In 2017, Balmed has started to source cashew nuts from smallholder farmers in Sierra Leone. This was the first time ever, cashew were exported officially from Sierra Leone. The country offers excellent opportunities in the cashew sector, for cashew production and processing. Balmed is currently establishing a fully traceable cashew value chain for improved quality and increased income for rural farmers. Within the next years, most recently, cashew has been seen as a potentially attractive cash crop even in the traditional cocoa areas in eastern part of the country. Local farmers seemed to be keen to start or expand cashew production.
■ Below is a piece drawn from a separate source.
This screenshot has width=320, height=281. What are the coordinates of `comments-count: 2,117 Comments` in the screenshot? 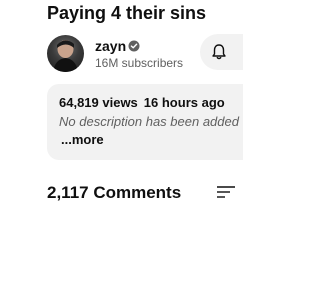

Cashew plantation represents an important resource for communities. Its drought tolerance and ability to grow better in tropical environments made it very suitable for the local ecology of Northern districts of Sierra Leone. Indeed, cashew plantations are mitigating the climate situation and it is convincing to have cashew based agroforestry in the deforested land.

In 2020, 2,000 farmers, thanks to the support provided by COOPI, harvested 400 MT of cashew nuts.

Today, cashew is a popular crop and all farmers want to start cashew plantations. During the last three years COOPI distributed 900,000 seedlings to plant in 9,000 hectares of land. Cashew plantation is increasing gradually.  A higher production means higher export potential. In 2018, Sierra Leone exported 62,5 MT of cashew nuts to Europe for the first time. Up to today, around 40,000 hectares of cashew plantation were established in the whole country.

Sustainable online market for farmers (SOMF) aims to promote local products from Sierra Leone and Tunisia with the objectives of focusing and working with vulnerable communities that are working on these products to promote their production activities. This is done to increase agricultural production and opportunities to link the market of the two countries.